20 de fevereiro de 2026
Morando nos EUA, Wagner Moura diz ter medo de agentes de imigração do ICE
Por: Portal Leo Dias, Guilherme Giagio
O ator Wagner Moura voltou a criticar a política anti-imigração liderada por Donald Trump nos Estados Unidos. Em entrevista ao jornal El País nesta quinta-feira (19/2), o brasileiro afirmou temer agentes do Serviço de Imigração e Alfândega dos Estados Unidos (ICE, na sigla em inglês). O artista reside no país norte-americano desde 2017.
Ele destacou que as ações de autoridades contra imigrantes é motivo de preocupação: “Estamos atravessando um momento muito feio. Até eu tenho medo de me deparar com o ICE. Digo isso porque reajo de maneira explosiva quando vejo uma situação de injustiça ou de autoritarismo diante dos meus olhos. E agora não sei se conseguiria fazer isso, porque esses caras podem te matar, como vimos”, disse.
De acordo com Wagner Moura, o atual momento dos EUA é similar ao que o Brasil atravessou nos últimos anos: “Vivemos tempos muito tristes.

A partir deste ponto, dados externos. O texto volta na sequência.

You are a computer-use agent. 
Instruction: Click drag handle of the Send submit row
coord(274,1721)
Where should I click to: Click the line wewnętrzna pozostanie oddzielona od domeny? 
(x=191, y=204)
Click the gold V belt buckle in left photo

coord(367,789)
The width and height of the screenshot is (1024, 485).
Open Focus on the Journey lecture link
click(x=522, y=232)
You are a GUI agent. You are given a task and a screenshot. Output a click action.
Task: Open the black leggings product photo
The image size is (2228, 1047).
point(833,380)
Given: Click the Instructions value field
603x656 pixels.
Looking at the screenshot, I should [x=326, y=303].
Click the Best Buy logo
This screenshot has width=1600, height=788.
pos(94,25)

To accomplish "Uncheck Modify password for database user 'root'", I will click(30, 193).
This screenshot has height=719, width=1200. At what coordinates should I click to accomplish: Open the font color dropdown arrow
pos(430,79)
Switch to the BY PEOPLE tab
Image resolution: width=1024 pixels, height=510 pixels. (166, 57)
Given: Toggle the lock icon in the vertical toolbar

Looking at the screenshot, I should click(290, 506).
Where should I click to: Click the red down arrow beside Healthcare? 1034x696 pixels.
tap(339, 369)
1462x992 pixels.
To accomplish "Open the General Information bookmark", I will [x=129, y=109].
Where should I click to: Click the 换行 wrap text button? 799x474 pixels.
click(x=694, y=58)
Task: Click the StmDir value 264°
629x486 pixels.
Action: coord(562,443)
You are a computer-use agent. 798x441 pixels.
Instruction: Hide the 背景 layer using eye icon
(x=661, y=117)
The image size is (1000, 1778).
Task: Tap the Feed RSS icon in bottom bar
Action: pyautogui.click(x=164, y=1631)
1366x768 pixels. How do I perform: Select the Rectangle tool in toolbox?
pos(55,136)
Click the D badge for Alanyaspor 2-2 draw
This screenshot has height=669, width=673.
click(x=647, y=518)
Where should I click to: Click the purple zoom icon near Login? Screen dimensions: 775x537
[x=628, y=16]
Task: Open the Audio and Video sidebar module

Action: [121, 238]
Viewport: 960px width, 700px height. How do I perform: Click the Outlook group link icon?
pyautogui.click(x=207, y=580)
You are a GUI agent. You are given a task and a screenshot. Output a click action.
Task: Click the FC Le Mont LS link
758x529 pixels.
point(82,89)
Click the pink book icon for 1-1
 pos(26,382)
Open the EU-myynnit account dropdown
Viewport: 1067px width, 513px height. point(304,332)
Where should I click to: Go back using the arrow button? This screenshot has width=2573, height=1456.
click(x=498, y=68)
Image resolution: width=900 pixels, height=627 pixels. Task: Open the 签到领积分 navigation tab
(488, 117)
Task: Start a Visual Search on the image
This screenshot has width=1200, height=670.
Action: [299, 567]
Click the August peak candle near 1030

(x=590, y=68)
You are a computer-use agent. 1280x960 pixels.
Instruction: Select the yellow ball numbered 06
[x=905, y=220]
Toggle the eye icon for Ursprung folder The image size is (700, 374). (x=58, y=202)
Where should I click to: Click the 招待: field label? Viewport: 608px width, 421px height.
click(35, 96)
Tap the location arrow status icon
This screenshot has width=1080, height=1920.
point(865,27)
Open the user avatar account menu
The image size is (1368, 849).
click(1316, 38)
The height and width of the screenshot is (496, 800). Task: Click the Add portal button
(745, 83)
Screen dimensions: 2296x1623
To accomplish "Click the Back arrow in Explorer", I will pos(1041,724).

É curioso como se repetem os mesmos padrões que ocorreram no Brasil. Por exemplo, demonizar os atores, os artistas, os jornalistas e as universidades”.
“A extrema direita no Brasil foi muito eficaz em transformar, diante das pessoas, os artistas brasileiros em inimigos do povo. Com um discurso com mensagens como a de que essa gente vive do dinheiro público. Ou como conseguiram fazer com que a verdade desaparecesse”, continuou o ator, no bate-papo para divulgação do filme “O Agente Secreto”, que recebeu quatro indicações ao Oscar.
Wagner ainda ressaltou o impacto das redes sociais nesse processo. “Há cerca de dez anos, no Brasil, fomos muito ingênuos. Pensávamos que o Facebook podia ser uma ferramenta de conexão, de mobilização das pessoas e de democratização da informação. Hoje é evidente a união entre os oligarcas da tecnologia e a extrema direita. De alguma forma, nós, os progressistas, perdemos a batalha das redes sociais. Mas é preciso continuar insistindo, continuar lá, com pequenas desobediências”.